Sunday morning, I had a dream about Cindy Vela.
I’ve known Cindy for about 10 years. When I met her, she was a college student entered in a beauty, excuse me, in a scholarship pageant.
Her first professional photo shoot was with me. I guess it started something. After graduating from college, she taught for two years and then decided to give Hollywood a try.
It’s working out for her and she just wrapped up her first starring role in a movie.
In my dream, I was riding in a cab with two women. One was Cindy as she might appear on the street, in a restaurant or modeling.
But the other was a super glamorous Cindy, dressed in a white-pants-and-baremidriff outfit, her hair coifed perfectly.
I wasn’t sure where we were going, but it was somewhere fun.
The super glam Cindy stopped the cab and got out. She had no time for such foolishness. But the other Cindy stayed in the cab and we hugged each other and went on.
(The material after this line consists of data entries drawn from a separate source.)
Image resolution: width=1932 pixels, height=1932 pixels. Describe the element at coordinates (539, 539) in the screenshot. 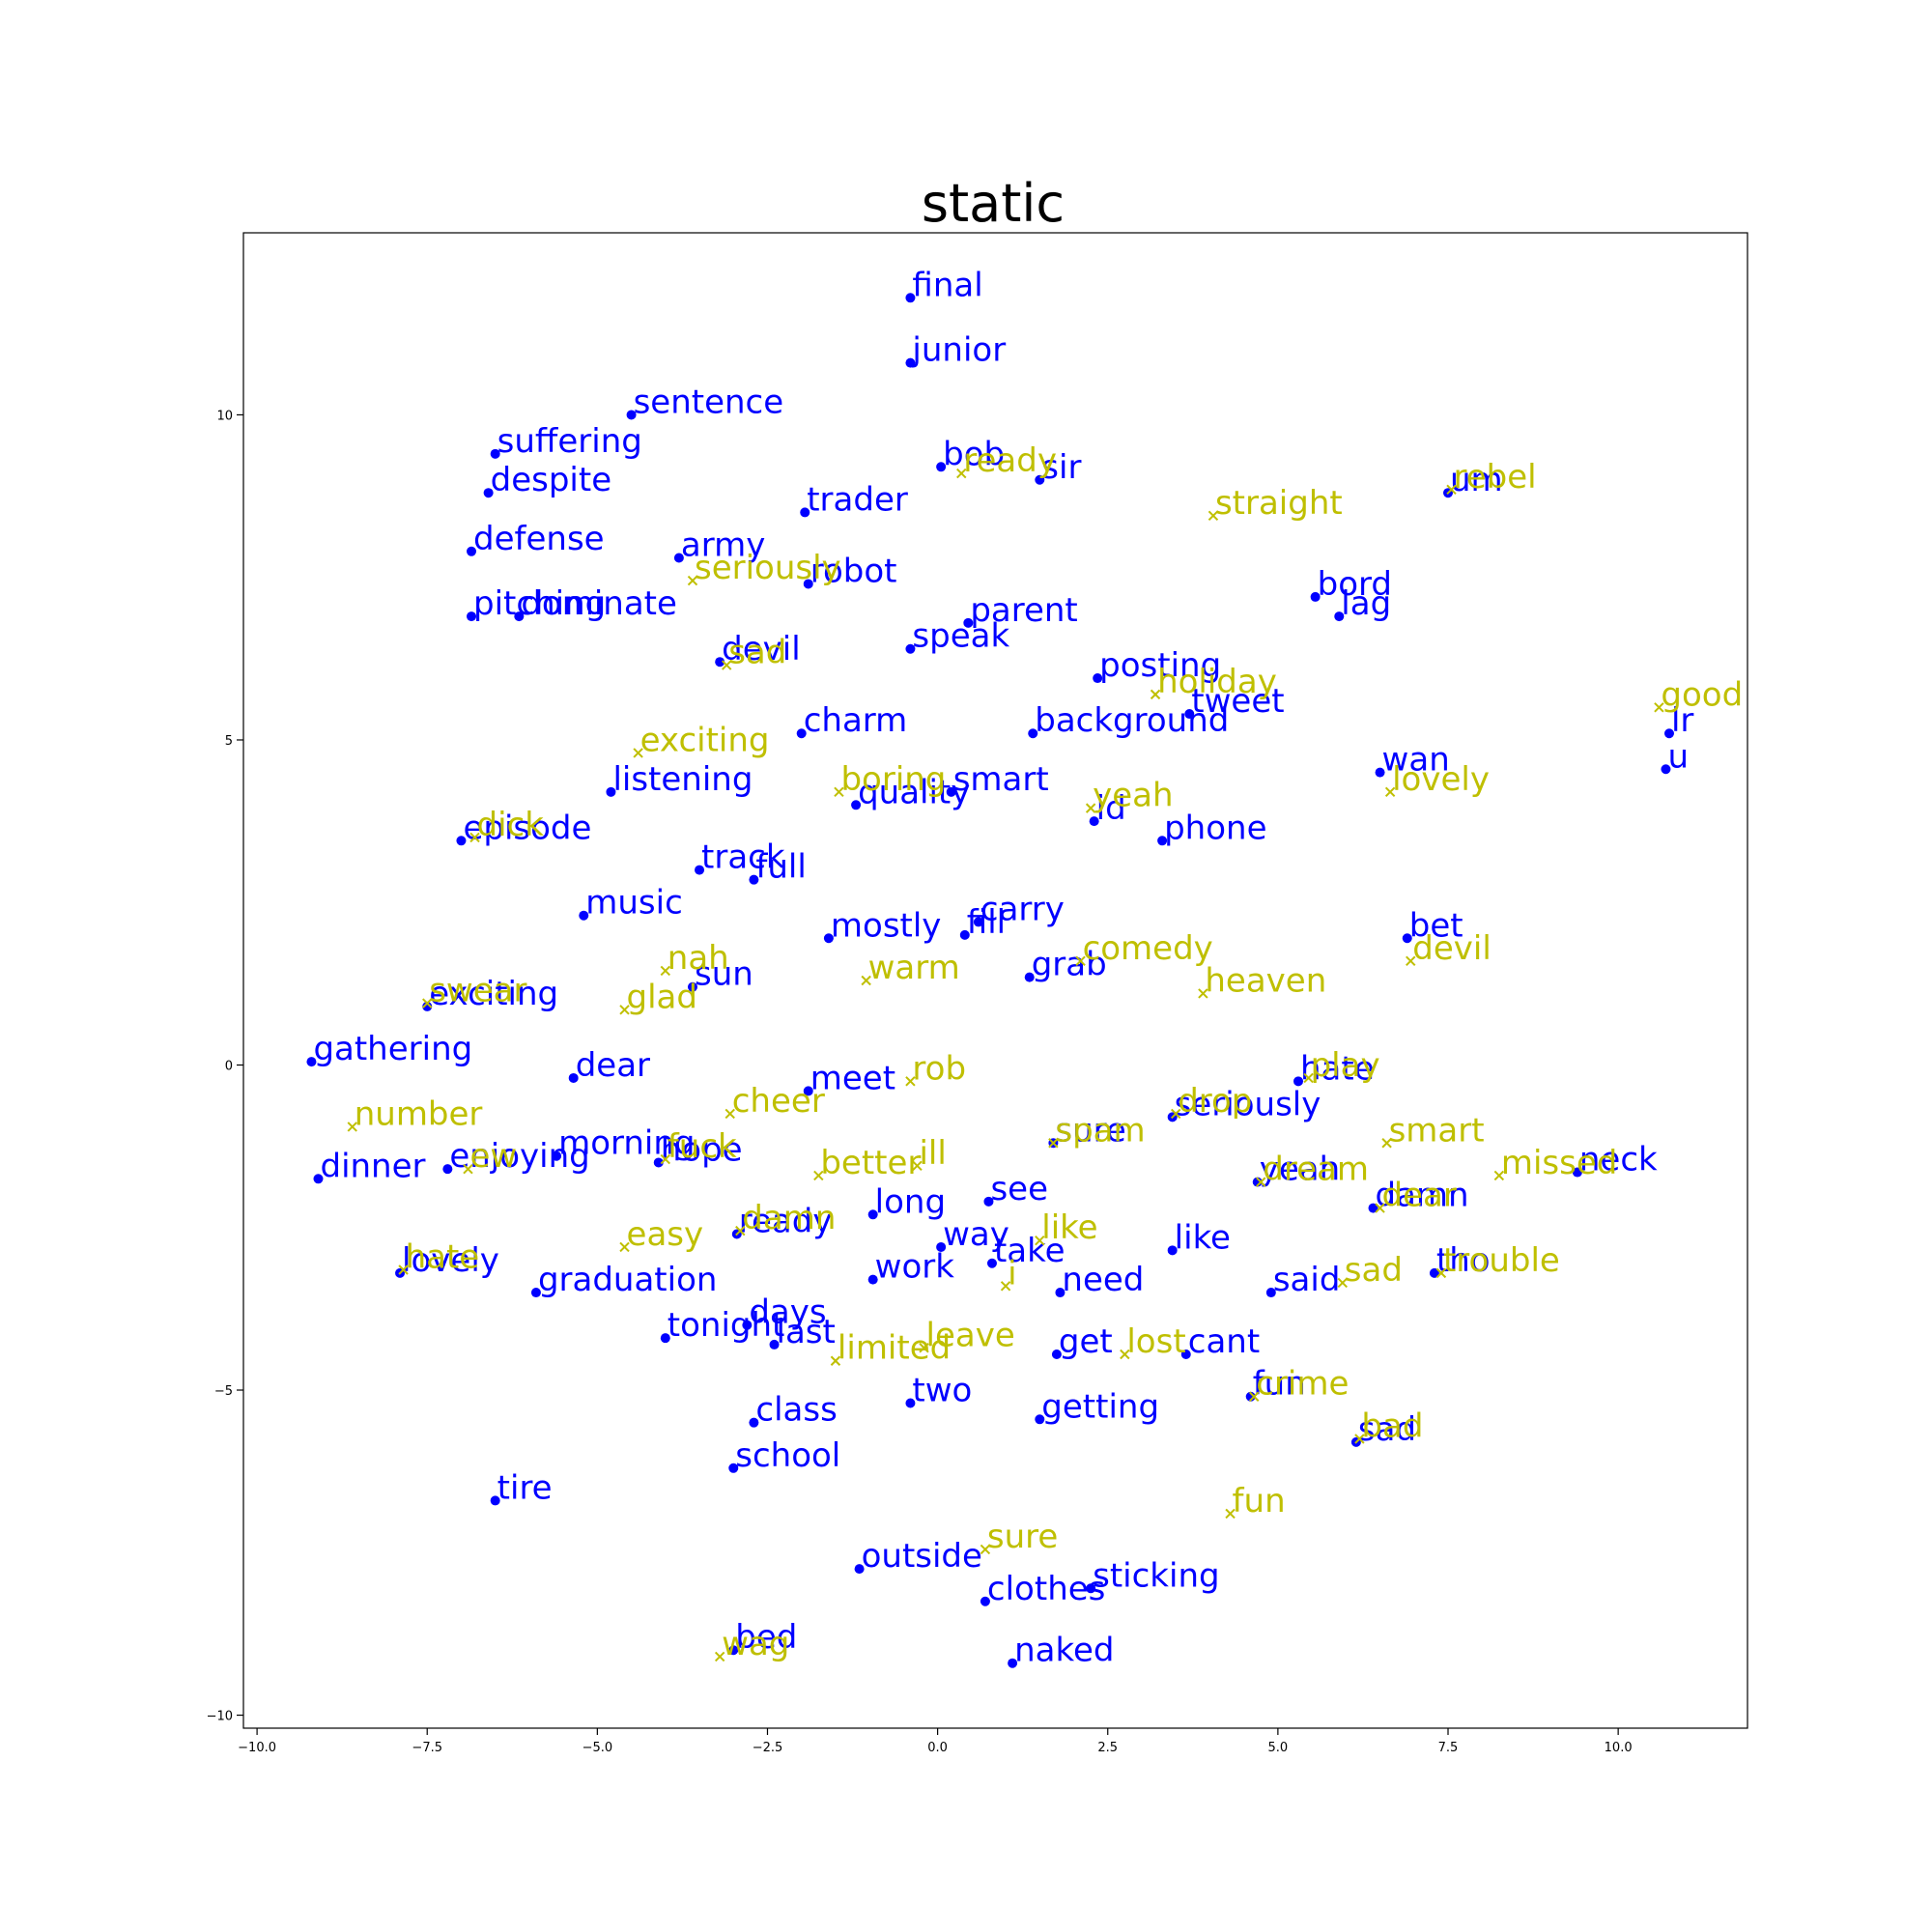

I see `data-point-label: defense` at that location.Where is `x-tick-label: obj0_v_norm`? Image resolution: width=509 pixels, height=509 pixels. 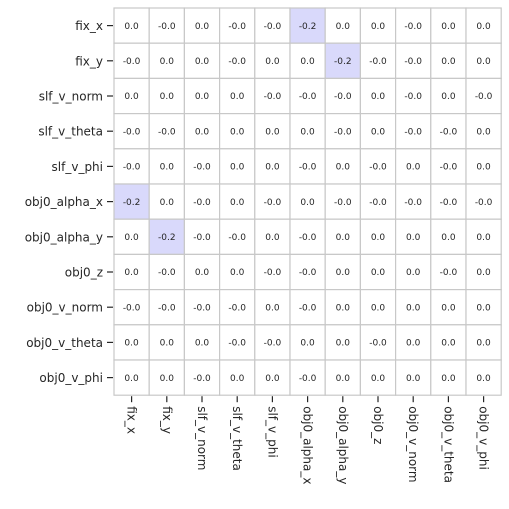 x-tick-label: obj0_v_norm is located at coordinates (413, 444).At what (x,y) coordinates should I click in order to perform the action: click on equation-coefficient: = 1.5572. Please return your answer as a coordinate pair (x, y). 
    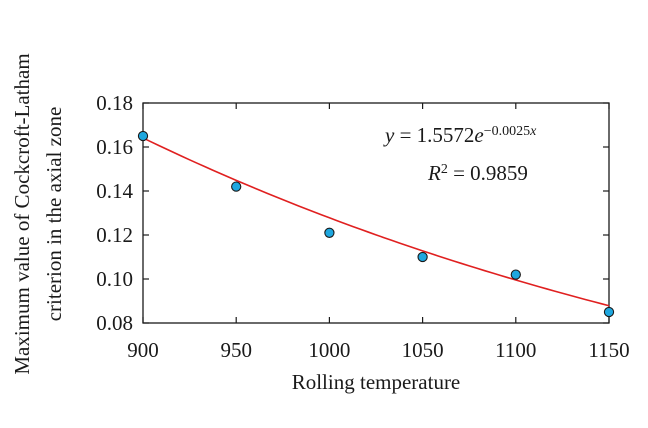
    Looking at the image, I should click on (434, 135).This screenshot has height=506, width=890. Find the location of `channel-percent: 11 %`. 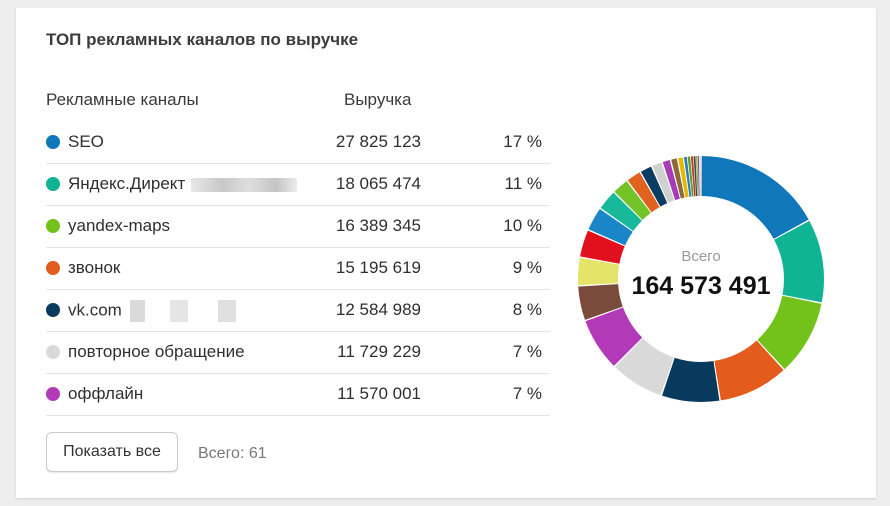

channel-percent: 11 % is located at coordinates (524, 184).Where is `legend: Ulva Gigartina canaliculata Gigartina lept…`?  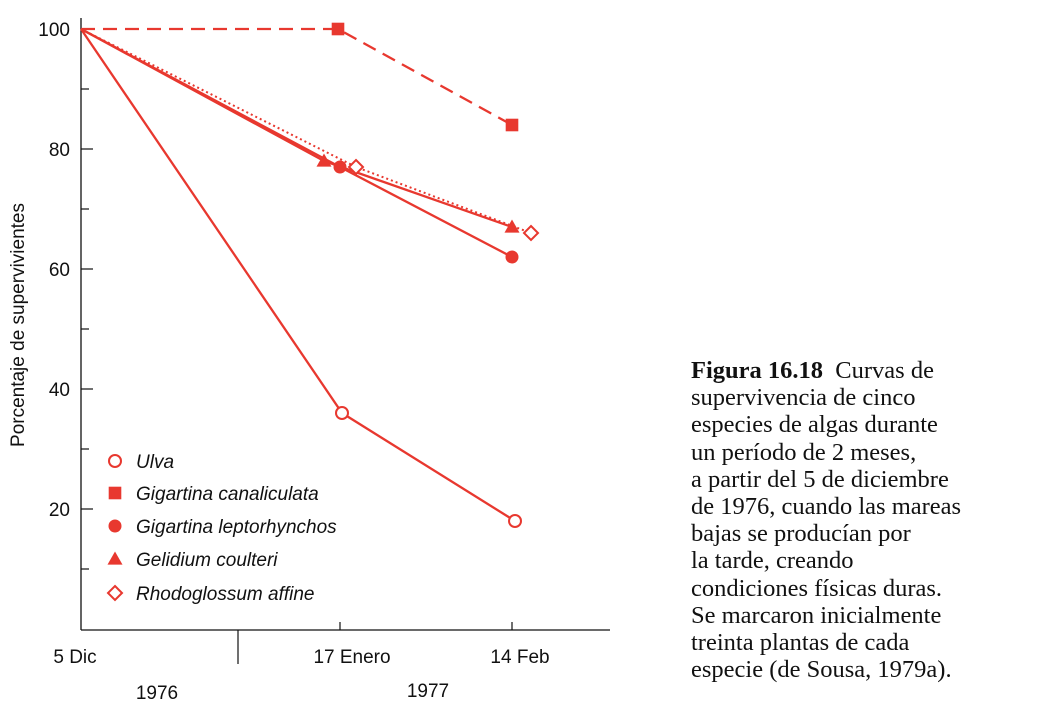 legend: Ulva Gigartina canaliculata Gigartina lept… is located at coordinates (222, 528).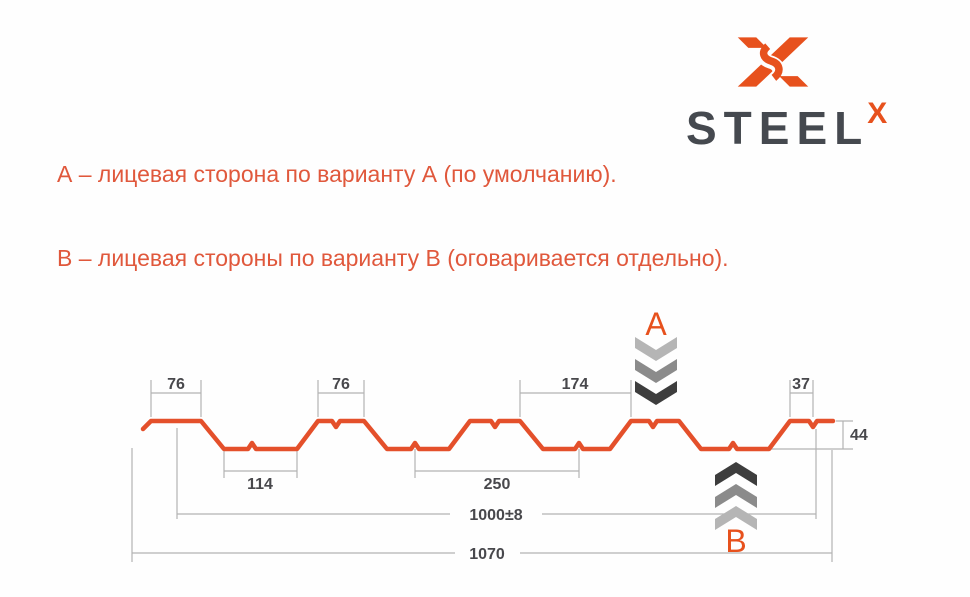  What do you see at coordinates (859, 436) in the screenshot?
I see `dim-label-height: 44` at bounding box center [859, 436].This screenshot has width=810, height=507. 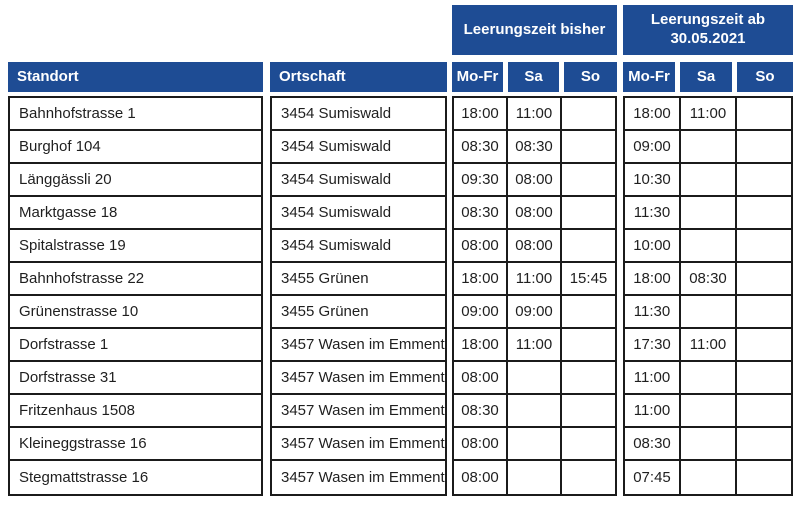 I want to click on column-header-ortschaft: Ortschaft, so click(x=358, y=77).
I thought about this, and about what it meant. I decided there are two Cindys, the one I know and the career Cindy. It’s much the same with most people, a personal side and a professional one.
The professional Cindy, the model and the actress, has moved on beyond me. She has made another life for herself.
It is only our ego that tells us that people’s lives don’t go on without us. So such a change is only natural.
Only a few days before, I had been talking with two older women in the Las Vegas airport. They were from San Antonio where I grew up. We talked for a while about how the city had changed since I had been living in the Valley.
When I was a kid, Interstate 37 didn’t exist. We were living on the north side near Alamo Heights and my father was working on the south side at a Luby’s in the new McCreless Mall.
Every day after school, my mother, sister and I got in the car and drove 45 minutes to an hour down New Braunfels Avenue to eat with my father at McCreless.
When he took over the Luby’s at North Star Mall, he had a friendly rivalry for years with the McCreless Luby’s. It was run by Jim Goudge, the brother of my father’s best friend Don.
Now it’s a 10- or 15-minute ride down I-37, except in rush hour.
“McCreless?” one of the women said. “Ain’t nothing left of McCreless Mall ‘cept one store and two piles of dirt.”
“Two big ol’ piles of dirt,” the other woman echoed with a shake of her head.
We moved to the suburbs when I was 12. In 1976, Windsor Park Mall was built near our house. At the time, it was the largest mall in town and was constantly packed. It closed the same year as McCreless.
How had this happened? How had the landscape of that city changed so much without me knowing?
But life is like that. People get older. They marry and some divorce. Children grow whether we are there to see it or not.
The more I thought about it, the more that I realized that the Cindy that stayed behind is the Cindy who is my friend. And that part hopefully we never lose, the friendship and the love.
People move on, they grow and some, well, they die. Such is life.
But a part of them stays with us forever and goes wherever our journey takes us. And that is all we can hope for.